Auf den Spuren einer verschwundenen Burg

Am 24. Juni 1386 erhielt Kurfürst Ruprecht I. die Genehmigung des Papstes Urban VI., in Heidelberg eine Universität zu gründen. Doch empfing er sie nicht in der Neckarstadt, sondern gut 20 Kilometer entfernt in der Burg Wersau, dem Sitz eines Geschlechts aus dem niederen Adel. 1286 erstmals in einer Schenkungsurkunde erwähnt avancierte sie zu einer der bedeutendsten Festungen zwischen Heidelberg und Speyer. In den Kriegen des 17. Jahrhunderts stark zerstört, wurde sie bald darauf bis auf die Mühlengebäude in der Vorburg abgetragen. 2007 erwarb die Gemeinde Reilingen das Gelände und beauftragte eine geophysikalische Erkundung. Ohne einen Spatenstich wurden so Strukturen entdeckt, die sich in Lageplänen aus dem Jahr 1690 wiederfinden ließen. Seit 2010 erforschen Landesdenkmalpflege, Universität Heidelberg sowie ehrenamtliche Helfer vom Arbeitskreis Burg Wersau die Anlage archäologisch.
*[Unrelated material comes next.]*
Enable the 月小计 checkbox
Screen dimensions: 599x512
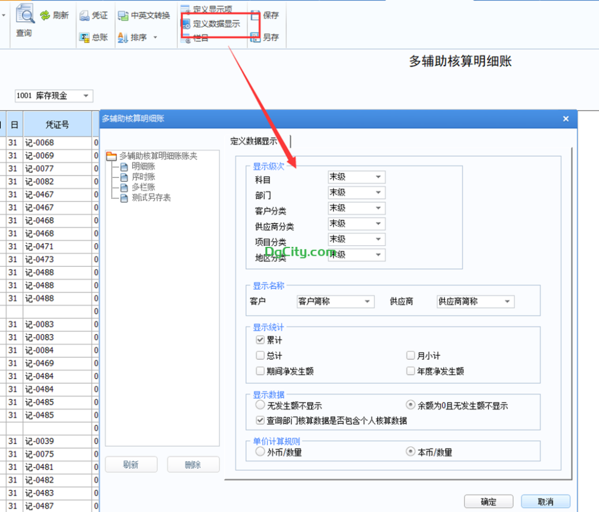(x=411, y=356)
Insbesondere im Bereich der Vorburg kamen zahlreiche Mauerzüge zutage, einige davon mit einer hölzernen Unterkonstruktion. Dendrochronologie und Keramikfunde passen zu einem Baubeginn im frühen 13. Jahrhundert. Offenbar wurde die Burg aber bis zu ihrem Ende immer wieder umgebaut. Führungen durch das Grabungsgelände bietet der Arbeitskreis an, der Förderverein Burg Wersau e. V. unterhält ein digitales Museum.